— TASK DESCRIPTION —
Return the lines below as a JSON list of strings with one string per line, leaving out any blank lines.

[Collected data]
__________
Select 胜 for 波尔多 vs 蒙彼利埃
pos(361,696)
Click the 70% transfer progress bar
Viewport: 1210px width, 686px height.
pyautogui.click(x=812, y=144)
__________
— THE RESULT —
[
  "Select 胜 for 波尔多 vs 蒙彼利埃",
  "pos(361,696)",
  "Click the 70% transfer progress bar",
  "Viewport: 1210px width, 686px height.",
  "pyautogui.click(x=812, y=144)"
]